Política de desenvolvimento sempre precisa, mas a atual é desastrosa. Precisamos de muito menos. O BNDES empresta para setores tradicionais bem estabelecidos que poderiam se financiar no mercado privado. A nossa indústria automobilística recebe subsídios pesados há 60 anos! Não faz sentido, é inacreditável.

Toda política de subsídio público tem que ter objetivo, prazo, critérios para avaliação e regra de saída. Tudo que esse governo não faz e a Coreia do Sul fez muito bem, porque obedeceu a esses princípios.

EXAME.com – Sobre o salário mínimo: a produtividade não acompanhou a alta real, mas é uma política popular com efeitos claros sobre a redução da pobreza e da desigualdade. Como conciliar?

Pessôa –  O salário mínimo afeta o mercado de trabalho, mas o desemprego está baixo: não está causando problema aí. Mas ele indexa boa parte dos benefícios previdenciários e sociais – ou seja, tem impacto benéfico sobre a sociedade mas piora as contas públicas.

Costumo dizer que a sociedade brasileira tem escolhido crescer pouco. Não precisa ser para sempre, e há oscilações por causa da política econômica, mas o contrato social que a gente tem hoje requer o aumento do gasto numa velocidade maior que o PIB, e portanto um aumento da carga tributária, como ocorreu nos últimos 20 anos. Não estou falando nenhuma novidade.

Estamos no limite, mas minha impressão da conversa eleitoral é que a sociedade ainda vê por bem o aumento dos gastos. É preciso uma agenda de gestão, o que soa indolor mas não é. Ajusta critério de seguro-desemprego ou o que for: muita gente vai ficar de fora e vai ficar brava. Vamos precisar de alguém com muita qualidade política, ou vamos pra uma espiral inflacionária, como já vimos muitas vezes.
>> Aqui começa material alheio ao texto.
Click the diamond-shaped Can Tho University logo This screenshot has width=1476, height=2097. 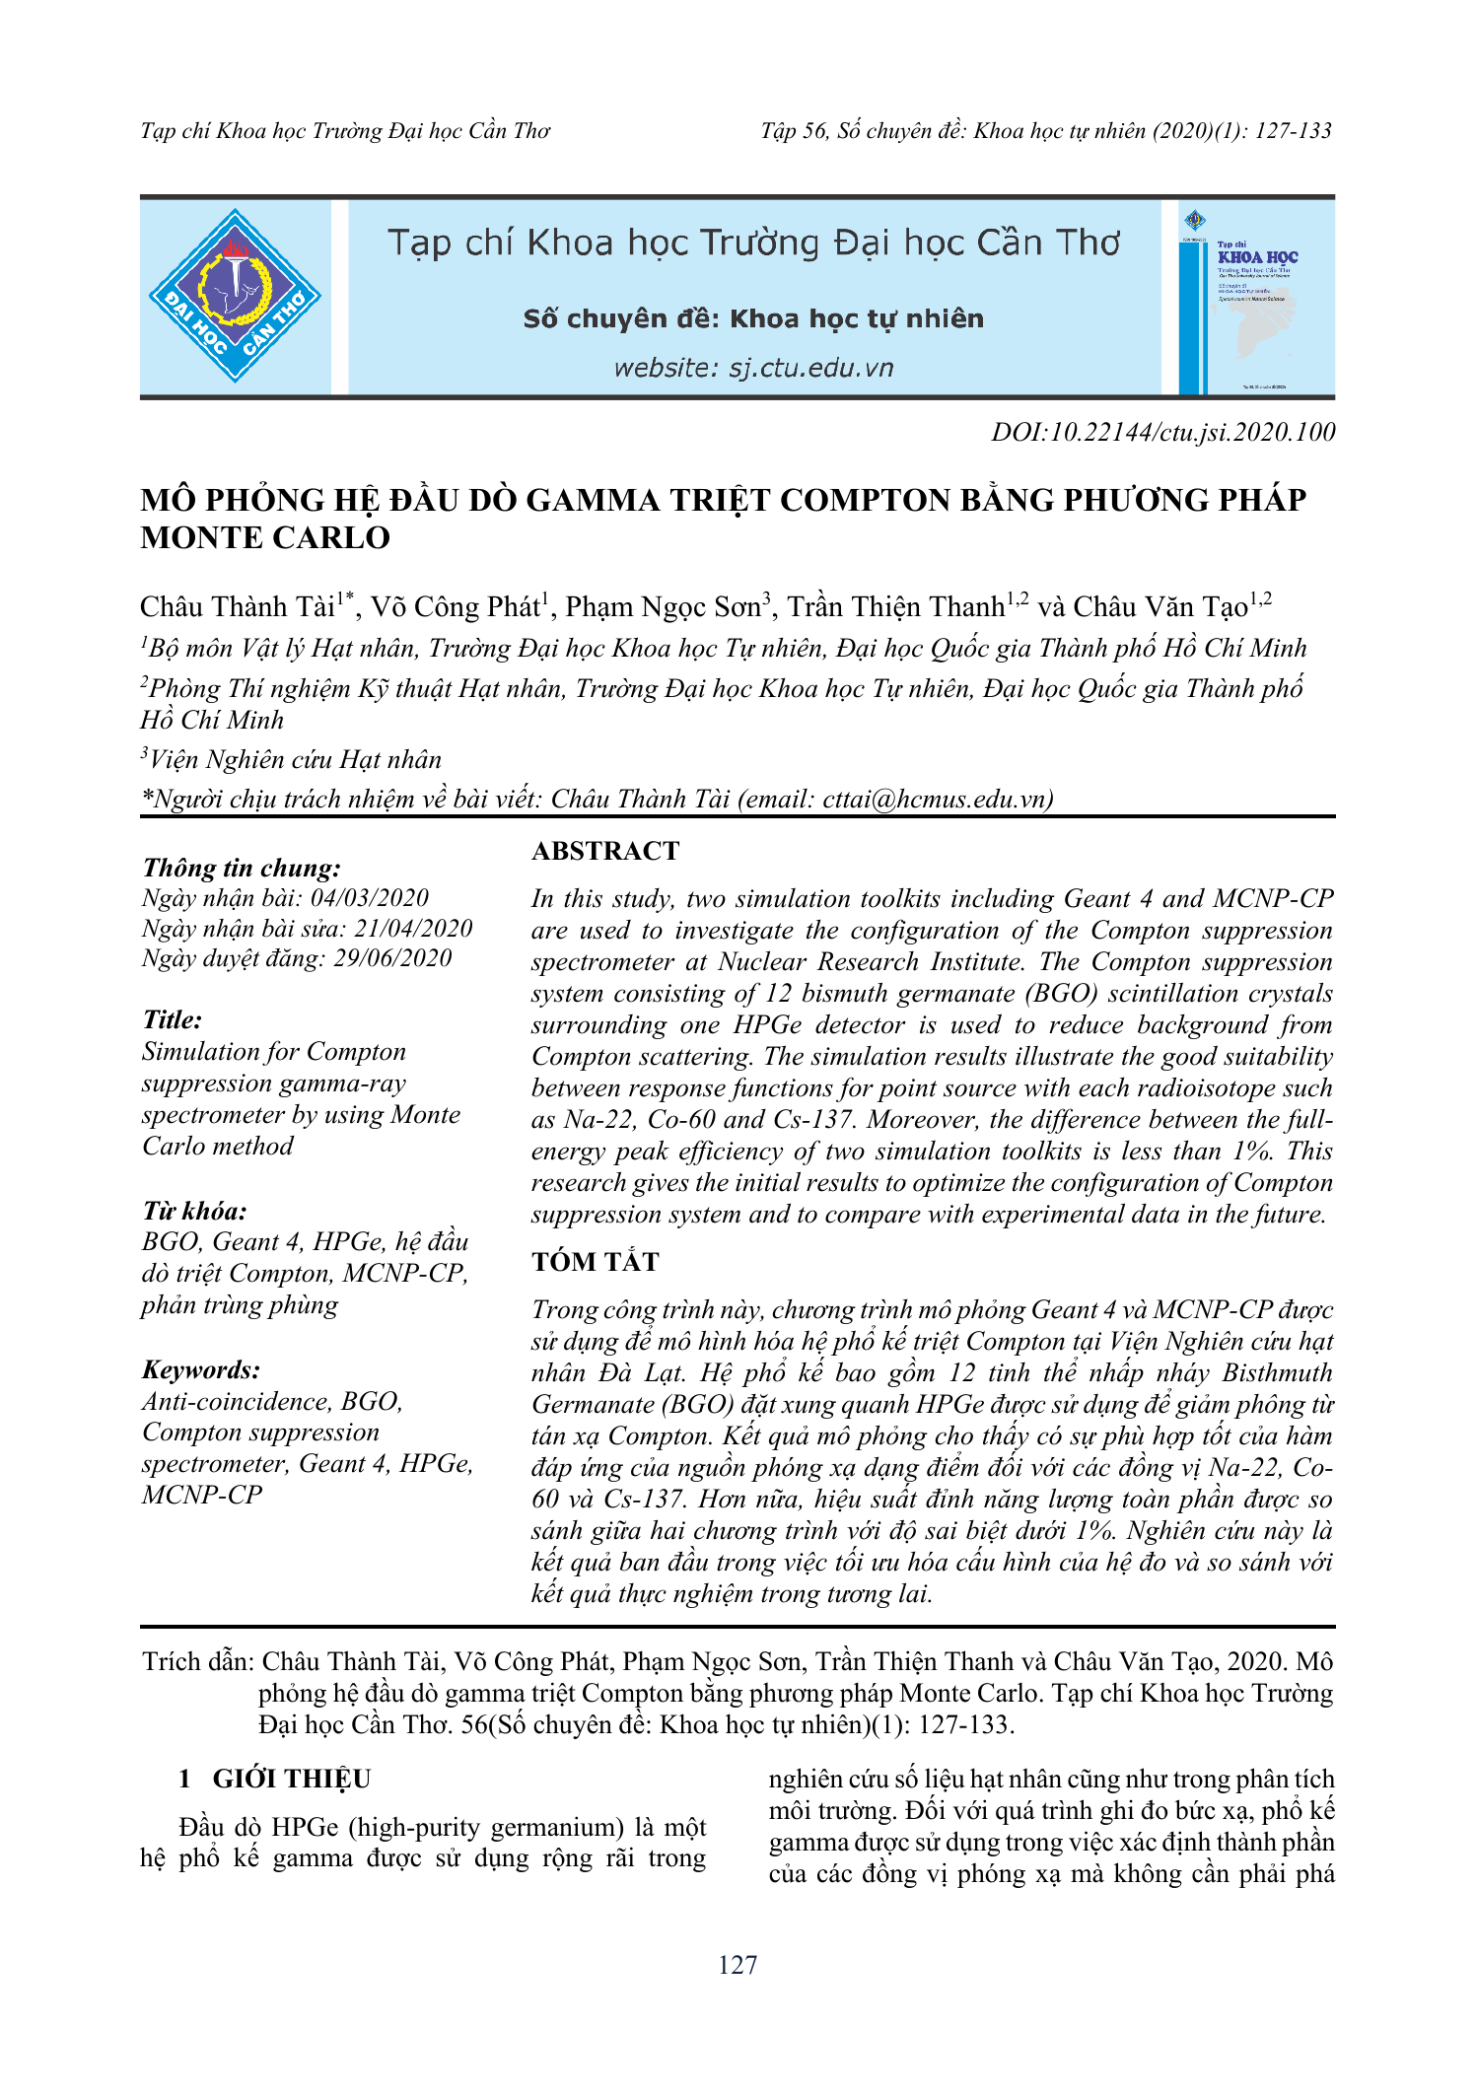click(x=235, y=296)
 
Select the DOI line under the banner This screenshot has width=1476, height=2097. click(x=1163, y=432)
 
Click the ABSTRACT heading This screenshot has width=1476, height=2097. click(x=605, y=851)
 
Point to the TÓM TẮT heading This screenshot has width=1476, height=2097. click(x=596, y=1261)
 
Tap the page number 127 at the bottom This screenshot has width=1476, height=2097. click(x=738, y=1965)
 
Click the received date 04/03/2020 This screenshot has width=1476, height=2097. click(x=370, y=898)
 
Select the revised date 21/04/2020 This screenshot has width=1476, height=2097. click(x=413, y=929)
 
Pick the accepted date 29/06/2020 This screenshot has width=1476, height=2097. click(x=392, y=958)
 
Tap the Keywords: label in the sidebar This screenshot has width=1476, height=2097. click(x=201, y=1369)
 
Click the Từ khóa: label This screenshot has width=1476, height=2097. click(x=194, y=1211)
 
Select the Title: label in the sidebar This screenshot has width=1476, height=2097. click(x=173, y=1019)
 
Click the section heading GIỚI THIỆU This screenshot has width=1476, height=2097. click(x=292, y=1779)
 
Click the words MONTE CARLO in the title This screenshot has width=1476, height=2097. click(x=265, y=538)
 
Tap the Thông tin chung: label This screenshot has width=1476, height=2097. click(x=242, y=868)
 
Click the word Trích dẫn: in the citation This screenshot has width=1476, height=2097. click(x=198, y=1661)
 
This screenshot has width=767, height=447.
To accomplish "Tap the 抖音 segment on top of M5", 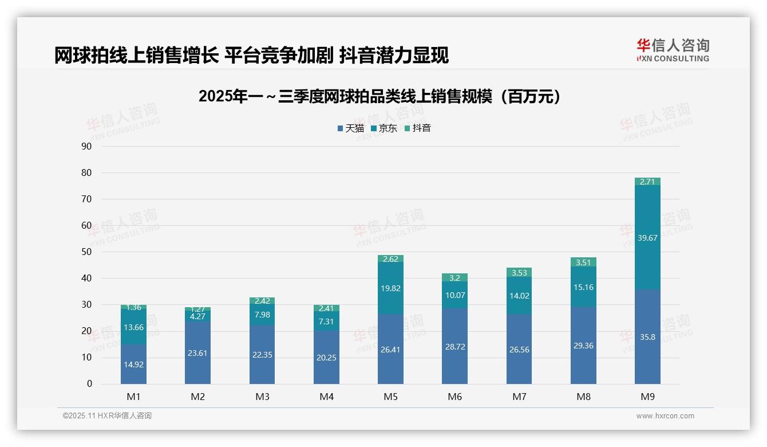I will coord(390,258).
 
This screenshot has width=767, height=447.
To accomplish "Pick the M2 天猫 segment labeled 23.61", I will coord(197,353).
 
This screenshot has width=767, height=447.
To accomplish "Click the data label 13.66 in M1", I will coord(133,327).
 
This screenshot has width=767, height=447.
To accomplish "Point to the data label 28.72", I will coord(454,347).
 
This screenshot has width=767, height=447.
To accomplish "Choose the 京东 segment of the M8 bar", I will coord(583,287).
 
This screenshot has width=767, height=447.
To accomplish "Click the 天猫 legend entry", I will coord(350,128).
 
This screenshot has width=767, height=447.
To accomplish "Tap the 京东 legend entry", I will coord(384,128).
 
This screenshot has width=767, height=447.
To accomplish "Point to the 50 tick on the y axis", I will coord(86,252).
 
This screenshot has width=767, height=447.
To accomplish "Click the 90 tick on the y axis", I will coord(86,146).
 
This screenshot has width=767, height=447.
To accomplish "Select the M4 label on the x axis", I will coord(326,397).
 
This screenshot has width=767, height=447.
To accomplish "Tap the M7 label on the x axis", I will coord(519,397).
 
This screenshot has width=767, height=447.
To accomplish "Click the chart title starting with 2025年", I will coord(379,96).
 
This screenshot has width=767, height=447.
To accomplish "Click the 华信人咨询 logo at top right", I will coord(673,50).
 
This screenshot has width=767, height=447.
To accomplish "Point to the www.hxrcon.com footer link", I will coord(665,416).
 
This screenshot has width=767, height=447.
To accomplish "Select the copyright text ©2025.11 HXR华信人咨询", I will coord(107,416).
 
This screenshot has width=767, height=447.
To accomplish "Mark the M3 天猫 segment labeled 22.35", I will coord(262,355).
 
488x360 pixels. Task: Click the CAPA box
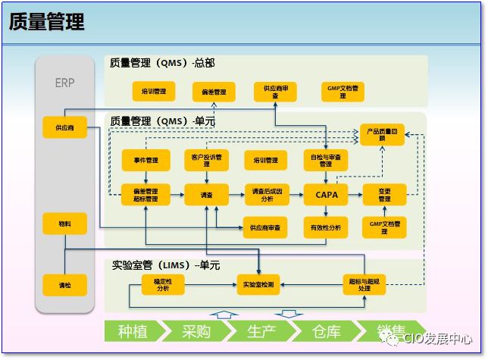[326, 195]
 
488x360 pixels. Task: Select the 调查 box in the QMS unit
[206, 195]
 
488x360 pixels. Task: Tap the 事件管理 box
[145, 160]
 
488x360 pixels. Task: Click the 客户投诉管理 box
[206, 160]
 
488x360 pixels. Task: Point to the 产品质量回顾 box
[382, 135]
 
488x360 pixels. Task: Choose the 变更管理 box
[384, 195]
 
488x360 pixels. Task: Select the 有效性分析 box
[326, 227]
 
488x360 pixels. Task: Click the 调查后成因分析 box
[267, 195]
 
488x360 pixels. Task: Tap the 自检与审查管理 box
[326, 160]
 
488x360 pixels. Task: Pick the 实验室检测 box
[259, 285]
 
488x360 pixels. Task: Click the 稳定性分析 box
[163, 285]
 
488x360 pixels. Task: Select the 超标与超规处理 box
[364, 285]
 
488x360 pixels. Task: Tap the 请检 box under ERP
[64, 285]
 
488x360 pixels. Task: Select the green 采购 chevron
[198, 331]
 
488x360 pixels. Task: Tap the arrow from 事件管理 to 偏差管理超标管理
[145, 177]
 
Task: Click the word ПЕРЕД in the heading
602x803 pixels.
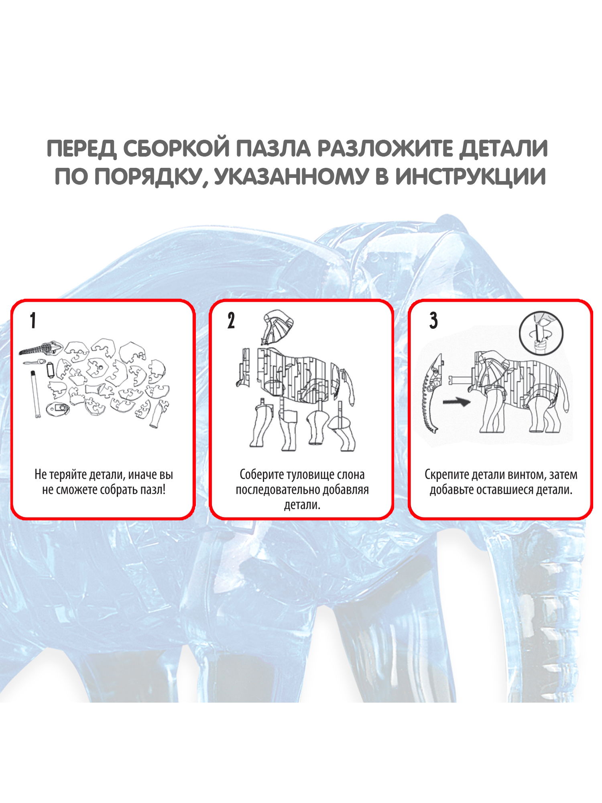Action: point(81,149)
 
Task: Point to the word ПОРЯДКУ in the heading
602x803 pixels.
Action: point(148,177)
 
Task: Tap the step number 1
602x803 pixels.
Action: point(33,321)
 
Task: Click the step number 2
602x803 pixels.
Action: point(231,321)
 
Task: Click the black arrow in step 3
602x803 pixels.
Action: point(456,401)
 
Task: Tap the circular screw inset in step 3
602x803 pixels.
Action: point(541,333)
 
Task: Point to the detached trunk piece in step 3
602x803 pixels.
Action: point(432,393)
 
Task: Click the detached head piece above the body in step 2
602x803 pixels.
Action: point(277,327)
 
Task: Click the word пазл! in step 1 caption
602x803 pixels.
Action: point(153,490)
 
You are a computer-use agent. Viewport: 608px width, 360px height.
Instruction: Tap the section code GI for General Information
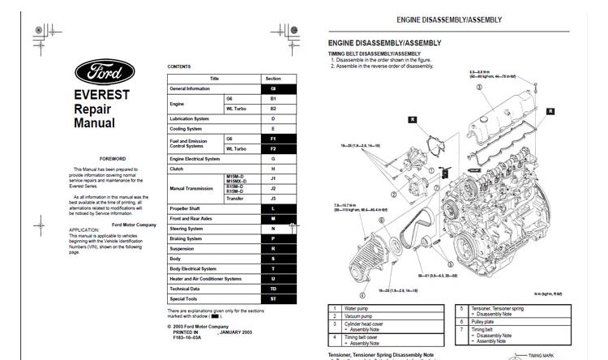[272, 88]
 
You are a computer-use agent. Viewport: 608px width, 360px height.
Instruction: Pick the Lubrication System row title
[191, 118]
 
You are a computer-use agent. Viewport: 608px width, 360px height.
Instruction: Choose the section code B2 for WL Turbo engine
[272, 108]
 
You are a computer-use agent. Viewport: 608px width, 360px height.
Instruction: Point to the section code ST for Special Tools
[272, 298]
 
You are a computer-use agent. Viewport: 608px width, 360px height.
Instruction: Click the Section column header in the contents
[272, 79]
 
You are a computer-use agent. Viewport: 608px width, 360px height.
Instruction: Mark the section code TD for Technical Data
[272, 289]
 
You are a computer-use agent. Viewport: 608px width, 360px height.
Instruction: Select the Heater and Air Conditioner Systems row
[205, 278]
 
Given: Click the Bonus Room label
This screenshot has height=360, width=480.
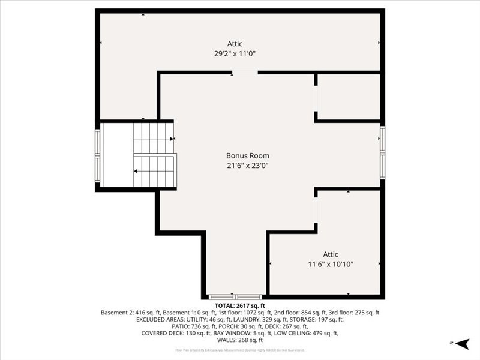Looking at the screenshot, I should click(247, 156).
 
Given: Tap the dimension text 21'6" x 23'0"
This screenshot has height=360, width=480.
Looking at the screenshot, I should click(247, 166).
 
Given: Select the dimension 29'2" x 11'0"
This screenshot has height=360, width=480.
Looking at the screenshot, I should click(239, 53).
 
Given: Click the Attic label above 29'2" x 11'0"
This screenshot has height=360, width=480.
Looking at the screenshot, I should click(235, 44).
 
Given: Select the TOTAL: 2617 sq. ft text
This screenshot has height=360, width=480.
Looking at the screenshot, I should click(239, 305).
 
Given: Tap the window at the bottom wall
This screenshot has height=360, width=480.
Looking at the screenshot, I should click(235, 296).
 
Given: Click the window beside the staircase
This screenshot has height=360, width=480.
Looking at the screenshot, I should click(98, 155).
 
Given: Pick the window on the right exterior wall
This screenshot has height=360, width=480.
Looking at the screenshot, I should click(382, 152).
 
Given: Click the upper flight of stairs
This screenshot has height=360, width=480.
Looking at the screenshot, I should click(153, 137).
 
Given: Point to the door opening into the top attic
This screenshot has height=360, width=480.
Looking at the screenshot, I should click(245, 73).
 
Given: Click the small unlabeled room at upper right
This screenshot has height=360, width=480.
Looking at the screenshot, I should click(348, 97).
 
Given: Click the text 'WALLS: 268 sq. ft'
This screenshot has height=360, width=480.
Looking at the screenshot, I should click(239, 340).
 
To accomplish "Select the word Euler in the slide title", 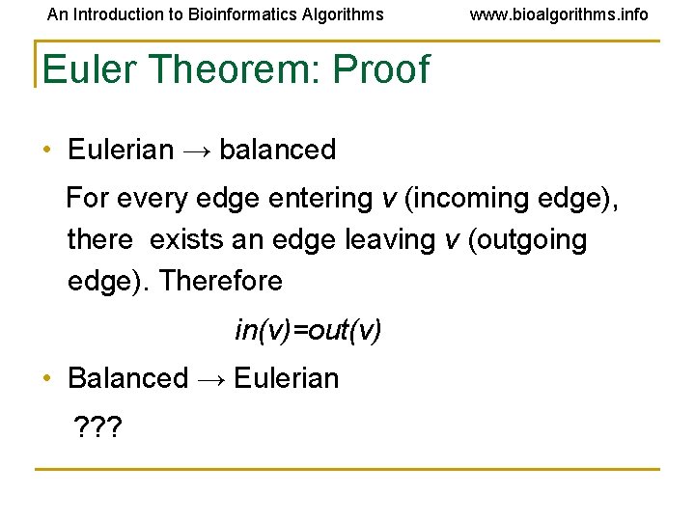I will pyautogui.click(x=84, y=69).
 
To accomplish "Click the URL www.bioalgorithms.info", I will pyautogui.click(x=559, y=14).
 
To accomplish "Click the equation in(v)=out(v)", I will pyautogui.click(x=308, y=331).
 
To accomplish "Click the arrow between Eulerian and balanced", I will pyautogui.click(x=197, y=151).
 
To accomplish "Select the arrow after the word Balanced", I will pyautogui.click(x=211, y=379).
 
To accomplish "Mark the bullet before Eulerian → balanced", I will pyautogui.click(x=46, y=151).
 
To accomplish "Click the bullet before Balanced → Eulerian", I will pyautogui.click(x=46, y=378).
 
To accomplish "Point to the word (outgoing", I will pyautogui.click(x=527, y=239).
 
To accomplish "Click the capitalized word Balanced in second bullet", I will pyautogui.click(x=127, y=378).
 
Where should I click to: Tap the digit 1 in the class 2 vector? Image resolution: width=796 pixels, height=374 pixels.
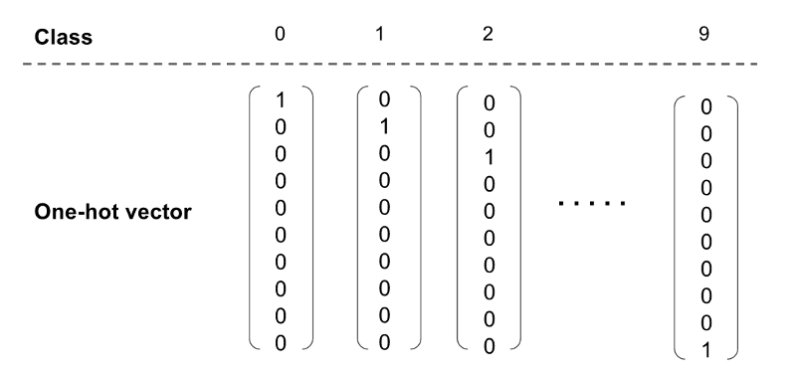click(x=489, y=157)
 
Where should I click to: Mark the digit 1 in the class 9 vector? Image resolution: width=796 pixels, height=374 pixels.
click(x=705, y=349)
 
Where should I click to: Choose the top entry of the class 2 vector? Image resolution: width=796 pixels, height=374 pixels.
click(x=489, y=103)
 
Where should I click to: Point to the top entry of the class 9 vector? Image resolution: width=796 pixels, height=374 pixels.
click(x=705, y=106)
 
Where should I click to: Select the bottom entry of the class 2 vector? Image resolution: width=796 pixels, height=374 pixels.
click(x=489, y=345)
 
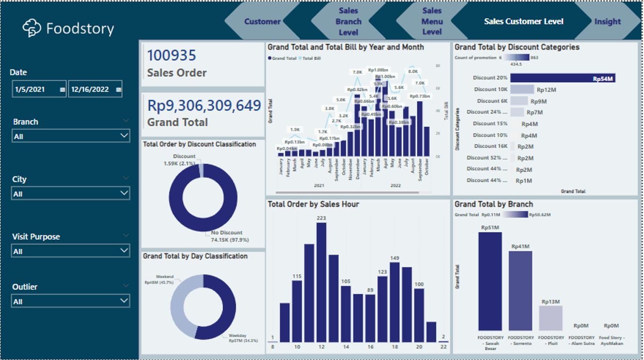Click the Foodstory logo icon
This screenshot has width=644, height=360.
pyautogui.click(x=32, y=28)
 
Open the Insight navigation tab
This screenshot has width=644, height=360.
pyautogui.click(x=607, y=22)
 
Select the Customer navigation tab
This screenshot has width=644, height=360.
pyautogui.click(x=262, y=22)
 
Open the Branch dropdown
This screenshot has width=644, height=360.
pyautogui.click(x=71, y=136)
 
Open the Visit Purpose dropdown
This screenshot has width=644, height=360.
pyautogui.click(x=71, y=251)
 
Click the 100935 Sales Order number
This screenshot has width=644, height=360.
pyautogui.click(x=171, y=56)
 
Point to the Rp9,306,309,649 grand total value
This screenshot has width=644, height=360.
pyautogui.click(x=204, y=105)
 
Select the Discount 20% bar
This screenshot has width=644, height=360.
pyautogui.click(x=563, y=78)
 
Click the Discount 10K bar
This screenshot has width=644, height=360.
pyautogui.click(x=522, y=89)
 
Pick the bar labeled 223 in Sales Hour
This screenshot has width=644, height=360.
pyautogui.click(x=322, y=282)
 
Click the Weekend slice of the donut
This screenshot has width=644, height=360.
pyautogui.click(x=181, y=306)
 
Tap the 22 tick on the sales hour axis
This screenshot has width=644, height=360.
pyautogui.click(x=443, y=347)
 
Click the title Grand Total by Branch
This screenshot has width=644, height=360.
pyautogui.click(x=493, y=204)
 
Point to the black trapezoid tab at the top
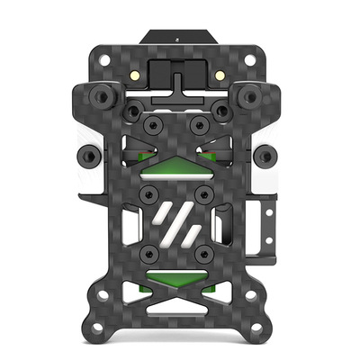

EXAME.com – Os grandes eventos esportivos foram vendidos como estímulo econômico, mas o país deve crescer só 1,5% em pleno ano da Copa. O que deu errado?

Pessôa – Sempre achei as projeções irrealistas. O Lula acertou muito, mas no fim começou a errar, e esse é um exemplo. Não é que o Brasil não pode, tanto pode que está fazendo, e acho que vai dar tudo certo. Mas foi muito caro e você destinou para alguns fins recursos que tinham outras prioridades. Não era o momento. Mas torço dia e noite para o Brasil ganhar a Copa.